Le facteur culturel : il faut en tenir compte car il n’y a jamais de lecture neutre mais éviter la tentation pluraliste, à chacun sa vérité. Le défi pour une éthique moderne est de discerner ce qui a valeur universelle permanente. Pour cela nous avons besoin de l’aide de l’Esprit Saint  dans notre dialogue avec Dieu.

Il apparaît qu’il est plus facile de s’accorder sur des thèmes doctrinaux, de la foi, que sur les thèmes éthiques. Il y a au sein des protestants des divisions sur les questions d’éthique moderne telles que le mariage pour tous. Cela divise lorsque l’on veut être « à la traîne » de la société.

Des questions telles que la GPA, marchandisation du corps humain, la fin de vie…devraient pouvoir recevoir une réponse commune interreligieuse entre chrétiens…et même au-delà. Des valeurs éthiques commencent à se partager comme celles concernant l’accueil des réfugiés.

Le  danger demeure de tomber dans un relativisme absolu en faisant de l’homme la  « finalité » et en oubliant la transcendance : Dieu est au-dessus de l’homme, pour donner un sens à la vie.

Lors du partage,le père Christian précisa que , certes Jésus n’a pas voulu créer une religion mais qu’il faut une « forme » pour « être en communauté », des repères, sans en être prisonniers.

Et suite à une question sur l’universalisme du christianisme, il fut rappelé que celui-ci a été propagé dès les écrits  de Paul, mais avec un pluralisme de lectures.

Christiane Courio rappelle qu’il convient de développer l’ouverture à l’autre et que la lecture en groupe des Textes fortifie la foi.

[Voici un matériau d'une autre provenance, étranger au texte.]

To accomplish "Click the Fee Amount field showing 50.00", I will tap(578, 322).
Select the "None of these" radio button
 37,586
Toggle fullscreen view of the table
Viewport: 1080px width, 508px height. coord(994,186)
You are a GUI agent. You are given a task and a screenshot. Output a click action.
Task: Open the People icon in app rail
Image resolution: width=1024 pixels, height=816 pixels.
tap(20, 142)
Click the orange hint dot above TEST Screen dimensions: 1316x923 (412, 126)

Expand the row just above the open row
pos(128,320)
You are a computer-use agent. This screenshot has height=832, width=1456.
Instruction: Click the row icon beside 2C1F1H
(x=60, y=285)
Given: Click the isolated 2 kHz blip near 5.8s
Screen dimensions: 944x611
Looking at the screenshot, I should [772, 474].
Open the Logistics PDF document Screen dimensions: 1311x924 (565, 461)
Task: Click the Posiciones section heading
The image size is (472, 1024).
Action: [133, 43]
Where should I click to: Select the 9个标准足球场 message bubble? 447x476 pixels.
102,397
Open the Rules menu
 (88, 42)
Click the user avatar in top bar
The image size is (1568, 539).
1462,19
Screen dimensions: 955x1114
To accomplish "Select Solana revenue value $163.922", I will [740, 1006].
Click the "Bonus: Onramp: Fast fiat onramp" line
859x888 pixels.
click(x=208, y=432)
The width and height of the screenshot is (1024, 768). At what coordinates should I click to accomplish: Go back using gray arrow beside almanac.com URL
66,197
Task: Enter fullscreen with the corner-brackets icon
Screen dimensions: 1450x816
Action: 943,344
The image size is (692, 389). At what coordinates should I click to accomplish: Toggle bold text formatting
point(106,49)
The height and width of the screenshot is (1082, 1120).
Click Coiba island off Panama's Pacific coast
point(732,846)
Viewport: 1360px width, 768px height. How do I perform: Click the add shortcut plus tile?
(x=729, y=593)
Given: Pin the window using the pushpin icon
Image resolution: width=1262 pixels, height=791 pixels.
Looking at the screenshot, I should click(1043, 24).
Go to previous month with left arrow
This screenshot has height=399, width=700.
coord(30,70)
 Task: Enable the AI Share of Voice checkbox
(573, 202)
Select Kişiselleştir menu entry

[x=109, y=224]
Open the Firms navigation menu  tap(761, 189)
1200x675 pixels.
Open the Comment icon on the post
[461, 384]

A cet effet, Raymond Chamard précisa que la lecture fondamentaliste des Textes ne conduit pas à l’intégrisme si on n’impose pas son avis et Jean-Michel Dauriac rappela que le partage de la Parole était habituel chez les protestants ; les groupes de parole sont des lieux de partage et de confrontation.

(Notes prises en cours de réunion, non exhaustives. Un compte rendu complet enregistré sera disponible à l’issue des 4 conférences près de « Présence au Monde »)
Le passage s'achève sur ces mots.